The whole process of data mining cannot be completed in a single step. In other words, you cannot get the required information from the large volumes of data as simple as that. It is a very complex process than we think involving a number of processes. The processes including data cleaning, data integration, data selection, data transformation, data mining, pattern evaluation and knowledge representation are to be completed in the given order.
Types of Data Mining Processes
Different data mining processes can be classified into two types: data preparation or data preprocessing and data mining. In fact, the first four processes, that are data cleaning, data integration, data selection and data transformation, are considered as data preparation processes. The last three processes including data mining, pattern evaluation and knowledge representation are integrated into one process called data mining.
a) Data Cleaning
Data cleaning is the process where the data gets cleaned. Data in the real world is normally incomplete, noisy and inconsistent. The data available in data sources might be lacking attribute values, data of interest etc. For example, you want the demographic data of customers and what if the available data does not include attributes for the gender or age of the customers? Then the data is of course incomplete. Sometimes the data might contain errors or outliers. An example is an age attribute with value 200. It is obvious that the age value is wrong in this case. The data could also be inconsistent. For example, the name of an employee might be stored differently in different data tables or documents. Here, the data is inconsistent. If the data is not clean, the data mining results would be neither reliable nor accurate.
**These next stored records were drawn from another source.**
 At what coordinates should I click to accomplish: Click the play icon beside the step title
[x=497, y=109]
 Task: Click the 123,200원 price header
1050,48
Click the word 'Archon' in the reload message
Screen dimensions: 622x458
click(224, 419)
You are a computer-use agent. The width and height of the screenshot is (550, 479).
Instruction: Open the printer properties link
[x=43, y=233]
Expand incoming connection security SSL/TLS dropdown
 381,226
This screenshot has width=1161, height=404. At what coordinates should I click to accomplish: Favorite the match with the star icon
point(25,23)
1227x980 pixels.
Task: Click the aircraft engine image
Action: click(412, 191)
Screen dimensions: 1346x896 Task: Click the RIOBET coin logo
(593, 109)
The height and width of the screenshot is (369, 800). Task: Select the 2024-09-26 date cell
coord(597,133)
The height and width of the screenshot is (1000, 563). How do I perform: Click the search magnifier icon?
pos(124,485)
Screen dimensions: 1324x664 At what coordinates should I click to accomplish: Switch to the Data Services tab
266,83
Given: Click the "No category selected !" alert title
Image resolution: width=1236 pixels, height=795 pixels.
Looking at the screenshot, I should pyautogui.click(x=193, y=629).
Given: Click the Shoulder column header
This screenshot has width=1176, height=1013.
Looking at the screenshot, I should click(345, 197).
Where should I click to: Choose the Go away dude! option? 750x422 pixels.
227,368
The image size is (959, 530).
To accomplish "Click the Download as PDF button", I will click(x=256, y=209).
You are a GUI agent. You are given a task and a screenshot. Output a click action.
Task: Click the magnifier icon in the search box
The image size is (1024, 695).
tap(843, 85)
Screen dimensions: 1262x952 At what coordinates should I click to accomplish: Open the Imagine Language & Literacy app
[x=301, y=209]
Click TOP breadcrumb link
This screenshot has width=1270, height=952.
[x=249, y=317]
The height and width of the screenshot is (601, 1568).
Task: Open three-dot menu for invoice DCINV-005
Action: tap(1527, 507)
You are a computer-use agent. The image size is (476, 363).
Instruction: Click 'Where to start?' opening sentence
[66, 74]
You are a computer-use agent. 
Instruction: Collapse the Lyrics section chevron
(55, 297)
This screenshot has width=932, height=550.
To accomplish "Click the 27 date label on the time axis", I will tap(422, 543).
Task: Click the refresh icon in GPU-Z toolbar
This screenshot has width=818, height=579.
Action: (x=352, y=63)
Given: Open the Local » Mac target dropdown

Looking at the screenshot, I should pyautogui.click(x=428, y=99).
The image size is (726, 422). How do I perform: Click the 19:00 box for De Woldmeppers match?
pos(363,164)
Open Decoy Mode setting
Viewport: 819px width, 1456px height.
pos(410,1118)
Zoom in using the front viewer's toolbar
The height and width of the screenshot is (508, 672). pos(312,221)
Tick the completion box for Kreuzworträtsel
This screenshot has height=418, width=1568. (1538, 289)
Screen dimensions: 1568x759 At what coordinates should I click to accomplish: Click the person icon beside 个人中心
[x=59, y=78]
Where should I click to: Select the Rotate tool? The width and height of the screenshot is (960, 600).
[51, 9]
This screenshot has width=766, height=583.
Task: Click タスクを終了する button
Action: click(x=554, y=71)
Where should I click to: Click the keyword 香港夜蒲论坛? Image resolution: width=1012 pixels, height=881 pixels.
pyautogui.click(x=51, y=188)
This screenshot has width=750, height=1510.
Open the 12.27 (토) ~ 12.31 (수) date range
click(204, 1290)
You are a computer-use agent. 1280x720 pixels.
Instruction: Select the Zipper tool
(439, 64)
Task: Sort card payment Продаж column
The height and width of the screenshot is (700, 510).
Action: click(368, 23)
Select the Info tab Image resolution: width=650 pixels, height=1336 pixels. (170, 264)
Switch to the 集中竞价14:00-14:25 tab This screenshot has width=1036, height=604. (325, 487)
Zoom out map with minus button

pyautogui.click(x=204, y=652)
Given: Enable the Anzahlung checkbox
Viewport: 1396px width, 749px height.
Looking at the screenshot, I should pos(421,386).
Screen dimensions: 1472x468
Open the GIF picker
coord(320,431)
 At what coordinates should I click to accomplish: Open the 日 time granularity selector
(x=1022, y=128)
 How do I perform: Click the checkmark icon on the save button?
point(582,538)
Data cleaning involves a number of techniques including filling in the missing values manually, combined computer and human inspection, etc. The output of data cleaning process is adequately cleaned data.
b) Data Integration
Data integration is the process where data from different data sources are integrated into one. Data lies in different formats in different locations. Data could be stored in databases, text files, spreadsheets, documents, data cubes, Internet and so on. Data integration is a really complex and tricky task because data from different sources does not match normally. Suppose a table A contains an entity named customer_id where as another table B contains an entity named number. It is really difficult to ensure that whether both these entities refer to the same value or not. Metadata can be used effectively to reduce errors in the data integration process. Another issue faced is data redundancy. The same data might be available in different tables in the same database or even in different data sources. Data integration tries to reduce redundancy to the maximum possible level without affecting the reliability of data.
c) Data Selection
Data mining process requires large volumes of historical data for analysis. So, usually the data repository with integrated data contains much more data than actually required. From the available data, data of interest needs to be selected and stored. Data selection is the process where the data relevant to the analysis is retrieved from the database.
d) Data Transformation
Data transformation is the process of transforming and consolidating the data into different forms that are suitable for mining. Data transformation normally involves normalization, aggregation, generalization etc. For example, a data set available as "-5, 37, 100, 89, 78" can be transformed as "-0.05, 0.37, 1.00, 0.89, 0.78". Here data becomes more suitable for data mining. After data integration, the available data is ready for data mining.
e) Data Mining
Data mining is the core process where a number of complex and intelligent methods are applied to extract patterns from data. Data mining process includes a number of tasks such as association, classification, prediction, clustering, time series analysis and so on.
f) Pattern Evaluation
The pattern evaluation identifies the truly interesting patterns representing knowledge based on different types of interestingness measures. A pattern is considered to be interesting if it is potentially useful, easily understandable by humans, validates some hypothesis that someone wants to confirm or valid on new data with some degree of certainty.
g) Knowledge Representation
The information mined from the data needs to be presented to the user in an appealing way. Different knowledge representation and visualization techniques are applied to provide the output of data mining to the users.
The data preparation methods along with data mining tasks complete the data mining process as such. The data mining process is not as simple as we explain. Each data mining process faces a number of challenges and issues in real life scenario and extracts potentially useful information.